More on Imelda:
The editing is deft and Ramona Diaz has the knack for choosing choice bits of stock footage to flesh out the life and times of Imelda Marcos. This never becomes a personal quest for Diaz however (unlike the work of a certain overweight white American filmmaker with huge political axes to grind).
Imelda Romauldez Marcos is given plenty of opportunities to exonerate or damn herself in candid testimonies. If her Ptolemaic rationalisations -- her theories of "beauty" and "order" complete with enneagram-like symbols, her insistence that there has never been any human rights abuses in the Philippines, her explaining away the fact that she and Ferdinand Marcos had separate bedrooms -- collapse under their own implausibility, this is hardly the director's fault.

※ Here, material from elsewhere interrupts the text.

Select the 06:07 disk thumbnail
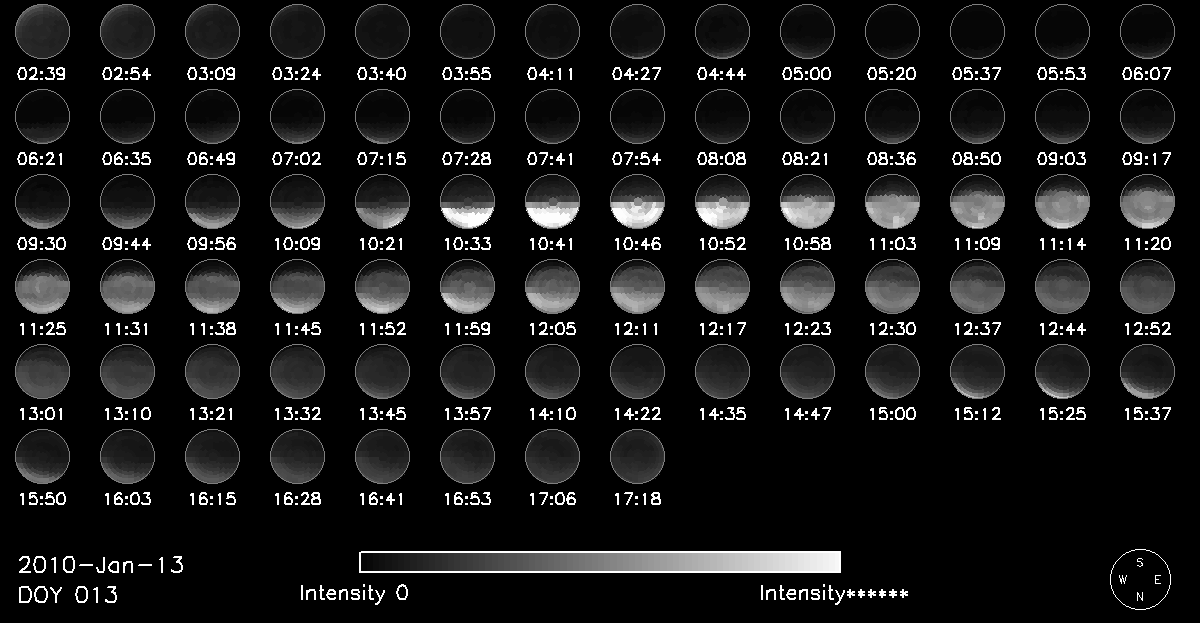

Imelda Marcos's own self-perception is a combination of a messianic complex, monarchical tendencies and beauty pageant glamour all propped up by a stunning, even child-like, lack of self-awareness. The extent to which her vilification is justified however, is up to the audience to decide.
Diaz also presents her rise to power as a product of Filipino society even as Imelda condoned the abuses and tyranny of her husband's regime (as well as perpetrating a few herself it seems). Imelda, ironically enough, remains popular among the Filipino poor despite her blemished past and the fact that in concrete terms she has not really done much for them at all. The audience is invited to draw their own conclusions about how polities view their politicians, in addition to pondering Imelda's life beyond the confines of that infamous shoe collection.